У меня даже возникло опасное желание врезать ему, чтоб наконец заткнулся, но я не стал этого делать, а, извинившись, отправился в сортир. Портфель я, разумеется, взял с собой. Вернулся я минут через пять, и мы, конечно же, продолжили беседу. Но поезд — наконец-то! — замедлил ход: мы подъезжали к пограничному пункту в Ади.
Кариновский тоже замедлил темп. И стал нервно жевать ус. Потом вдруг покрылся пятнами и заявил, что ему что-то нехорошо. Пришлось мне пойти за проводником, а когда я вернулся, Кариновский сидел, согнувшись и держась за живот, и его трясло, как в лихорадке. Мы с проводником решили, что у него приступ аппендицита.

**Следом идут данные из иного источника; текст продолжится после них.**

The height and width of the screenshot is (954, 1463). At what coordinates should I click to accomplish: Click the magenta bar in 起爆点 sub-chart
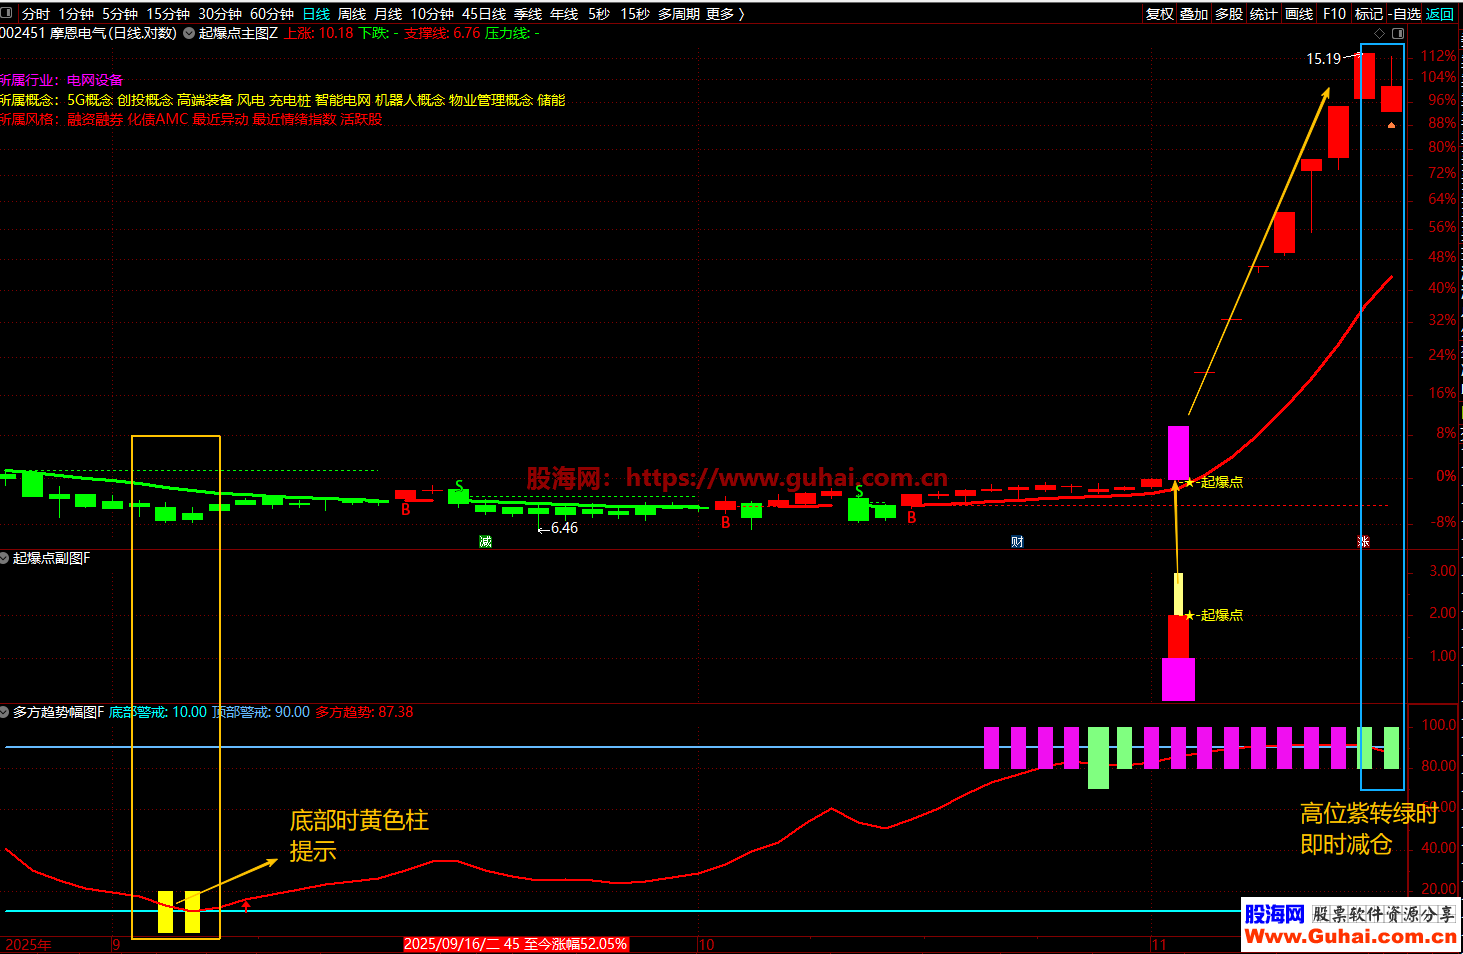[1178, 679]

В Ади мы помогли ему сойти с поезда. А когда поезд снова тронулся, я решил проверить содержимое своего портфеля. И тут же увидел, что портфель не мой, хотя и похожий. Кариновский, должно быть, подменил его, пока я ходил за проводником. Тот, что он мне оставил, был набит газетами. А в том, который он забрал с собой, находились сводки о военных маневрах под грифом «для служебного пользования». Там же лежала тысяча долларов в дорожных чеках. Пока что все шло по плану.
Я доехал до следующей остановки — до Масса. Там я сошел, отправился в ближайшее кафе, которое называлось «Голубой олень», и уселся ждать телефонного звонка. Я прождал три часа, но никакого звонка так и не дождался. Тогда я сел на поезд, идущий обратно в Париж, и хорошенько пообедал.
На следующий день я явился в офис полковника Бейкера. Полковника и Джорджа буквально распирало от восторга. Бейкер откупорил бутылку шампанского и рассказал мне, что происходило дальше.
Они с Джорджем и еще кое-кто из их людей ждали в Ади, когда Кариновский сойдет с поезда, а потом вежливо, но твердо предложили ему пройти в одно тихое кафе, где и предъявили ему все компрометирующие факты и улики. А именно:
Кариновский выкрал портфель, в котором находились важные военные документы и тысяча американских долларов. Портфель нетрудно идентифицировать; свидетели имеются; владелец портфеля ждет в Массе и готов дать соответствующие показания под присягой и предъявить иск в полном соответствии с французскими законами. А это означает по крайней мере десять лет во французской тюрьме.
Кариновский понял, что его заманили в ловушку. И был готов к деловому разговору.
Все условия удалось обсудить в течение следующего получаса. Бейкер не сказал мне, о чем именно они договорились, но, по всей видимости, считал достигнутые соглашения вполне удовлетворительными.